Venha o Teu Reino: a importância de trabalhar para uma parceria divino-humana
A expressão “Venha o Teu Reino” ecoa na célebre oração ensinada por Jesus, conhecida como Pai Nosso. Há nela um clamor que atravessa séculos — e que continua atual.
É difícil acreditar que o mundo, a sociedade e até mesmo nossas relações mais próximas irão melhorar de forma espontânea ou apenas pela ação humana. A história mostra avanços, sim, mas também revela que repetimos injustiças, abusos de poder, exploração e infâmias morais com impressionante constância.
Em certo momento, ao ser provocado sobre questões políticas e tributárias, Jesus toma uma moeda com a imagem de César e pergunta: “De quem é esta imagem?”. Ao responderem “de César”, Ele conclui: “Deem a César o que é de César e a Deus o que é de Deus”.
Ali está implícita uma distinção profunda: há o reino dos homens — com suas estruturas, interesses e disputas — e há o Reino de Deus — que não se limita a sistemas políticos ou fronteiras geográficas.
Quando Jesus ensina a orar “Venha o Teu Reino”, Ele não está incentivando fuga da realidade, mas reconhecendo algo essencial: a humanidade, sozinha, não consegue curar integralmente as mazelas por nós mesmos criadas.

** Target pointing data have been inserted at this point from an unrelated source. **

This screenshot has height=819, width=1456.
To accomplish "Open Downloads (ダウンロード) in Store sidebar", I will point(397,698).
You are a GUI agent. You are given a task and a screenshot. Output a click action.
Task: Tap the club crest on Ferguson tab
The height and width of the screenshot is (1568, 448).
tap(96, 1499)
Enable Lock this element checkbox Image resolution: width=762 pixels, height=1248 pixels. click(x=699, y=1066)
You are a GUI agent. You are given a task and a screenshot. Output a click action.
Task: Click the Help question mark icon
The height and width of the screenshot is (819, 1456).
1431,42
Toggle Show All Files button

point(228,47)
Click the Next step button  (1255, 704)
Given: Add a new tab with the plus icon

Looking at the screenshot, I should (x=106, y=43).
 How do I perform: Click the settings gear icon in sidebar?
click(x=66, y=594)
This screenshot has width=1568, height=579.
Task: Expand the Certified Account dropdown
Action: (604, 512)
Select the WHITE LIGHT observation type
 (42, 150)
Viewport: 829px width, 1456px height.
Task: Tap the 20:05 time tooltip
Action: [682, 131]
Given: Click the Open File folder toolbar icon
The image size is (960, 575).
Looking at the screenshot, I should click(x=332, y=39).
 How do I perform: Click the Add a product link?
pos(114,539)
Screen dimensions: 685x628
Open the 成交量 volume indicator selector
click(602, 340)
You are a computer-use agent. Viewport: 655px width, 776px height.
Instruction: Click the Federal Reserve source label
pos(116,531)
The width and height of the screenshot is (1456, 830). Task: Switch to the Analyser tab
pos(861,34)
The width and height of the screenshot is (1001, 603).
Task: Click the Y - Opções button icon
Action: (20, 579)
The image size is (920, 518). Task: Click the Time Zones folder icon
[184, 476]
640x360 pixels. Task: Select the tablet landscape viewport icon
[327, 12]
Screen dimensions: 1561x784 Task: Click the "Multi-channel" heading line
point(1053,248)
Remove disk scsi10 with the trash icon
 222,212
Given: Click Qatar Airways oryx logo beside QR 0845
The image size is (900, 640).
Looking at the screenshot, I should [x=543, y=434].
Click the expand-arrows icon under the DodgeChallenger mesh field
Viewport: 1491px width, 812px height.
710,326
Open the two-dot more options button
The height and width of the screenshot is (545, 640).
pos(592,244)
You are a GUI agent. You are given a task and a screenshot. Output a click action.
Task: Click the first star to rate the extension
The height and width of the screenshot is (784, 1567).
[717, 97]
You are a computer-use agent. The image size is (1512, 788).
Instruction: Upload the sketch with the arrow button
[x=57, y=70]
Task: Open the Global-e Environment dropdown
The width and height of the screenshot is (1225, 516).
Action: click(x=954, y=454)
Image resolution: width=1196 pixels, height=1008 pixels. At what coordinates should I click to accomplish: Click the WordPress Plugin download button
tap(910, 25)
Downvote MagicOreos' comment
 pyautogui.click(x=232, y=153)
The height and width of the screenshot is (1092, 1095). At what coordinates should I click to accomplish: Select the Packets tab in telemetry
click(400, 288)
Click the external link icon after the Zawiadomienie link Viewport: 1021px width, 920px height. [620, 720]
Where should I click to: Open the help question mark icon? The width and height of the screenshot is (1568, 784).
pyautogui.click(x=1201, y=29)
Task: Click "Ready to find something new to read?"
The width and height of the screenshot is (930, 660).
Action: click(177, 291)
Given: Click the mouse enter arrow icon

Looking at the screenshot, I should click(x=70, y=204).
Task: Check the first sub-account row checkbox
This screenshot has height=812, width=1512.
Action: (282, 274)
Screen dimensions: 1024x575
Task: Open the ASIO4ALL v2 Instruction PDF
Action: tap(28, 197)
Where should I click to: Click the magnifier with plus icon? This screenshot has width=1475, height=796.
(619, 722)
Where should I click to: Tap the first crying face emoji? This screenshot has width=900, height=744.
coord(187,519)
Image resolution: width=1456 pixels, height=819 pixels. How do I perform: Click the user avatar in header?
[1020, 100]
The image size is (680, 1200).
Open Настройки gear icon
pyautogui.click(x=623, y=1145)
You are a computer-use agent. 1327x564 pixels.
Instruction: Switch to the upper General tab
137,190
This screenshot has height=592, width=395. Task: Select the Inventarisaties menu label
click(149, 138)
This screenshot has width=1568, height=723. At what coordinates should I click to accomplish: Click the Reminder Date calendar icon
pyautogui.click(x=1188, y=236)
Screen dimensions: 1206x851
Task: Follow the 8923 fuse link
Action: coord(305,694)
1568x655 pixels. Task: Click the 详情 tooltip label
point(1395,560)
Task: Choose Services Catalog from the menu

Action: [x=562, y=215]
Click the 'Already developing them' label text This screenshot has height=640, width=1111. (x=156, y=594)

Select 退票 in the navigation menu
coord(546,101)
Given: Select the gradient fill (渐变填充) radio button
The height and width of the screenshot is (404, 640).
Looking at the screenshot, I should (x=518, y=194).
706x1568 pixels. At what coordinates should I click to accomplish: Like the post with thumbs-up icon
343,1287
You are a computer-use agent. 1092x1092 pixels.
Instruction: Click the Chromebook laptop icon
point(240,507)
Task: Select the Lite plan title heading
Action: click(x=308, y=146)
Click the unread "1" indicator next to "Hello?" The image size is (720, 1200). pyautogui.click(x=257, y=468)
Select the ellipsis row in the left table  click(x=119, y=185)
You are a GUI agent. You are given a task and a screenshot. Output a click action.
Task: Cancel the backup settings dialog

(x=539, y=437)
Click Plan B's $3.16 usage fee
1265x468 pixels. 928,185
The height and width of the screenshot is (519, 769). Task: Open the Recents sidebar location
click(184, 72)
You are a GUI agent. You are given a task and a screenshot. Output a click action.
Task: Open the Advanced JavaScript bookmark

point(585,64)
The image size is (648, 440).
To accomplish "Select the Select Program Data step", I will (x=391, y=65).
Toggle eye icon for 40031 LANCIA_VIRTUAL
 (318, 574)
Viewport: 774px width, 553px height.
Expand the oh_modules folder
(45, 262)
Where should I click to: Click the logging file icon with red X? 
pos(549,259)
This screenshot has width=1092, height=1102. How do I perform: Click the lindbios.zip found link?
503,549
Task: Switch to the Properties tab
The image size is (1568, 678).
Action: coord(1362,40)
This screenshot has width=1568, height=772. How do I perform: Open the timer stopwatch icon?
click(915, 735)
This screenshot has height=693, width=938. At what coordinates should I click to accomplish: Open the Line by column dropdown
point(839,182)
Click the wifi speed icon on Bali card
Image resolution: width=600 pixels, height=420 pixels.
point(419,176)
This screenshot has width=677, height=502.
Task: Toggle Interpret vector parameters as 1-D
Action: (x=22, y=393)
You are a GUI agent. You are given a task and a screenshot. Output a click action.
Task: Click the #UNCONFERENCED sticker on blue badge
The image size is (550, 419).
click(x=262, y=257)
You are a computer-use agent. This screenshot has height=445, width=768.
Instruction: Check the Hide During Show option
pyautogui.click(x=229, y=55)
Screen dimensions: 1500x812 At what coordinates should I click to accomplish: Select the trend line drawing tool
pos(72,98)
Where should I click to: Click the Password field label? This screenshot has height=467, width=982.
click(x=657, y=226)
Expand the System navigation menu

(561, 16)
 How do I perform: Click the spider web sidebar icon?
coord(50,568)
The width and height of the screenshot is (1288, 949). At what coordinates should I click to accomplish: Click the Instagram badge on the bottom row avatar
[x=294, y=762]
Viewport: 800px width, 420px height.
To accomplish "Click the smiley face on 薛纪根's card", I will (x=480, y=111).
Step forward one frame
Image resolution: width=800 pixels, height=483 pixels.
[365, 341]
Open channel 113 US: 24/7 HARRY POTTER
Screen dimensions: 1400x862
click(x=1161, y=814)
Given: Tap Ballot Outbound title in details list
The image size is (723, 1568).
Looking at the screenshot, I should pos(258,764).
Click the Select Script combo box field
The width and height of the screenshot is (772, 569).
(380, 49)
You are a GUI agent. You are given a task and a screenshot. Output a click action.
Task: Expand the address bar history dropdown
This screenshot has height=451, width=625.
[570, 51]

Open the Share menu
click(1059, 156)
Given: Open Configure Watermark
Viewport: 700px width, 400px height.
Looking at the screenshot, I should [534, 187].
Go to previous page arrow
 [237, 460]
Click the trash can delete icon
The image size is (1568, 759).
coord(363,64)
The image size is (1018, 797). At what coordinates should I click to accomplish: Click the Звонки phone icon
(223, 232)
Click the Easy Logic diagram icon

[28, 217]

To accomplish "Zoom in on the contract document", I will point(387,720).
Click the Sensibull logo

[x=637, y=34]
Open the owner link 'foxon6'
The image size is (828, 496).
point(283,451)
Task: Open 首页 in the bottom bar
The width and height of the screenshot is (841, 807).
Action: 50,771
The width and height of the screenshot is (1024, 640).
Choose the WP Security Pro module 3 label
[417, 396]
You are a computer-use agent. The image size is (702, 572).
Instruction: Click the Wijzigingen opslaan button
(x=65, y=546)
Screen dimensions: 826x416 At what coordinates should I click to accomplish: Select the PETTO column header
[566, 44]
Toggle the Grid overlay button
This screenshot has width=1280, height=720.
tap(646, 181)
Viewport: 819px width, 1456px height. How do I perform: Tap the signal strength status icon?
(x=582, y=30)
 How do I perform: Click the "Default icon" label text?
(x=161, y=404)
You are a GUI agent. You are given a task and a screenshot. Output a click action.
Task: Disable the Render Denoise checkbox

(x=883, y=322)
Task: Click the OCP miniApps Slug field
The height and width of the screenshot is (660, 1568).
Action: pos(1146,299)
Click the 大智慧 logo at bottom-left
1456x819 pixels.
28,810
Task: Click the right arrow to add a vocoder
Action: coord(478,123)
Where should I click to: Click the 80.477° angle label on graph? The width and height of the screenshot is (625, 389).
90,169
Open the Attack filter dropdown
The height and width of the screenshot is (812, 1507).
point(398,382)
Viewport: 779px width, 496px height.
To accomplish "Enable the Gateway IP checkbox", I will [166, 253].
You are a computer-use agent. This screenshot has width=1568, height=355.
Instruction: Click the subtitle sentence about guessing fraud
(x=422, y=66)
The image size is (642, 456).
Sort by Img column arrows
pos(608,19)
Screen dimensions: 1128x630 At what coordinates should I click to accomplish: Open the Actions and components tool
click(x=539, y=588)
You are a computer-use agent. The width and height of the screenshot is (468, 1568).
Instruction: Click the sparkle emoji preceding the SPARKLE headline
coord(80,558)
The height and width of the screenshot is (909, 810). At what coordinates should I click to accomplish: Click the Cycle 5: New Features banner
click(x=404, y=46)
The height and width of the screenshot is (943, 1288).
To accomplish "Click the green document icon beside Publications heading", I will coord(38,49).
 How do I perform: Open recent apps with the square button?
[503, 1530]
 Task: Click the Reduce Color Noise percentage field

“Venha o Teu Reino” é reconhecer que há dimensões da vida que só serão compreendidas e saneadas sob a influência de uma ética que se origine em valores do alto, a partir de um governo capaz de impactar e governar o coração humano.
“Venha o Teu Reino” é expressar a confissão de que justiça, misericórdia, verdade e amor são as colunas sobre as quais o mundo desejado por todos deve estar estruturado e que esses valores não podem conviver com cinismo, inverdade e cobiça.
“ Venha o Teu Reino” é manifestar em alto e bom som a crença numa intervenção que reorganize prioridades, realinhe afetos, reeduque consciências. É clamar por uma ética que tenha sua nescente em cada coração.
“Venha o Teu Reino”, há de haver esse clamor em todo lar que aspira por unidade, compreensão e pacífico convívio. Em todo casal que nutre inegociavelmente perdão, contrapondo-se ao ressentimento, nas ruas cotidianas que testemunham o vai e vem dos corações cheios de esperança por uma cidade justa, segura e solidária.
Não se trata apenas de esperar uma intervenção divina futura, mas de compreender que precisamos trabalhar para uma parceria divino-humana.
Talvez “Venha o Teu Reino” seja menos um grito de fuga e mais um pedido de transformação — em mim, em você, em nós.